SELECTED TEXT:
=======
For the NACP Fund, the Portfolio Manager disclosure adds the names of two Toroso portfolio managers, but on a practical level, it looks like the primary responsible for the daily management of the strategy hasn’t changed. If correct, explain more clearly what the two Toroso portfolio managers.

Response: The Prospectus has been revised to clarify that the Toroso portfolio managers are responsible for trading execution and trade compliance for the YWCA Fund. As noted above, as of the date of this letter, NACP Fund shareholders have not approved Toroso’s investment advisory agreement.

 

  14.

For the Impact Shares Affordable Housing MBS ETF, the first footnote to the Fees and Expenses table indicates that “Other Expenses” are based on estimated amounts. Please delete or supplementally explain.

Response: The Trust confirms that the footnote has been deleted.


  15.

For the second footnote to the Impact Shares Affordable Housing MBS ETF’s Fees and Expenses table, please clarify who pays the sub-adviser, and where is the sub-advisory fee reflected in the table? Explain the circumstances surrounding the sub-adviser’s assumption of fund expenses pursuant to the contractual fee limitation agreement. We may have further comments.

Response: The Trust notes that Community Capital Management, LLC (“CCM”) acts as the financial sponsor of the Fund. Given the foregoing, the Fund pays a unitary management fee of 30 basis points to Impact Shares Corp. (ISC), the Fund’s investment adviser. In turn, ISC pays CCM a sub-advisory fee of 25 basis points. As a result, CCM’s interests are aligned with the Fund’s performance and potential growth.

The footnote has been revised to read as follows:

Impact Shares has engaged Community Capital Management, LLC (“CCM”), to be the Fund’s sub-adviser. For its services, CCM is entitled to a sub-advisory fee in the amount of 0.25%. CCM has contractually agreed to limit the total annual operating expenses (exclusive of fees paid by the Fund pursuant to its distribution plan under Rule 12b-1 under the Investment Company Act of 1940, as amended, taxes, brokerage commissions and other transaction costs, interest payments, acquired fund fees and expenses, extraordinary expenses and dividend expenses on short sales) of the Fund to 0.30% through October 31, 2024. This contract may not be terminated without the action or consent of the Fund’s Board of Trustees.

 

  16.

In the Management Risk disclosure, please change the reference from “has” to “have” and change “ETF” to “ETFs.”

Response: The Trust confirms the foregoing changes have been made.

 

  17.

The Item 9, Trading Issues Risk indicates that it applies to “all funds,” however, such risk is identified as a principal risk only for the Affordable Housing ETF. Please reconcile.
=======
RECORDS PROVIDED:
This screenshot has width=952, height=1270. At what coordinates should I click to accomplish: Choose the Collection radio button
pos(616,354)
=======
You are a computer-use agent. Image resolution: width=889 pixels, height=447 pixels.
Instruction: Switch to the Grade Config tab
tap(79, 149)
=======
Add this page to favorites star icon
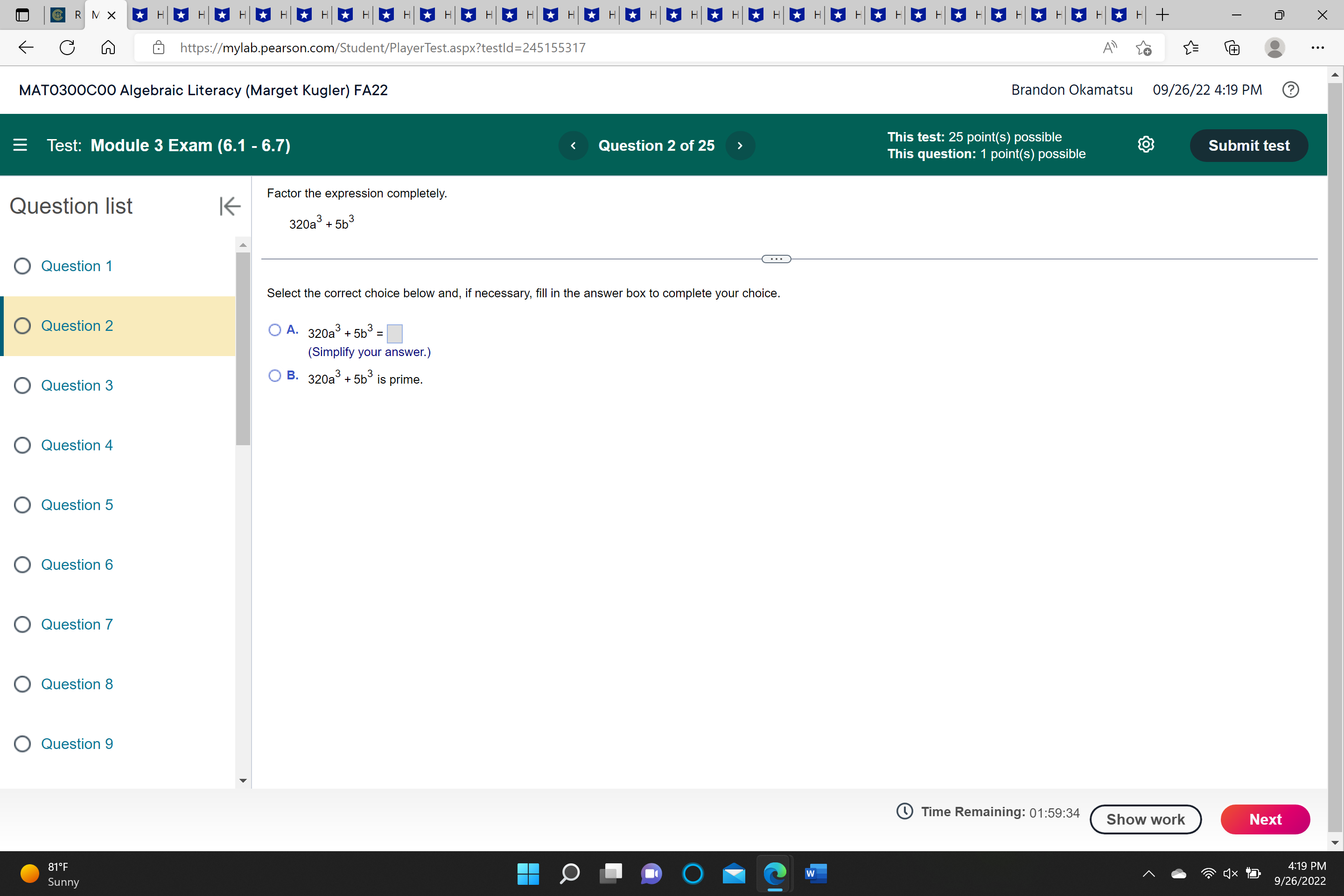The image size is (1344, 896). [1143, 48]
=======
CHALLENGE 1: According to the text about the Impact Shares funds, what sub-advisory fee does ISC pay CCM?
CHALLENGE 2: Return, word for word, the lines of the records starting with the line that contains "You are a computer-use" and going on through the line that contains "tap(79, 149)".
The text and the records have no connection to each other.

CORRECT RESULT 1: ISC pays CCM a sub-advisory fee of 25 basis points.

CORRECT RESULT 2:
You are a computer-use agent. Image resolution: width=889 pixels, height=447 pixels.
Instruction: Switch to the Grade Config tab
tap(79, 149)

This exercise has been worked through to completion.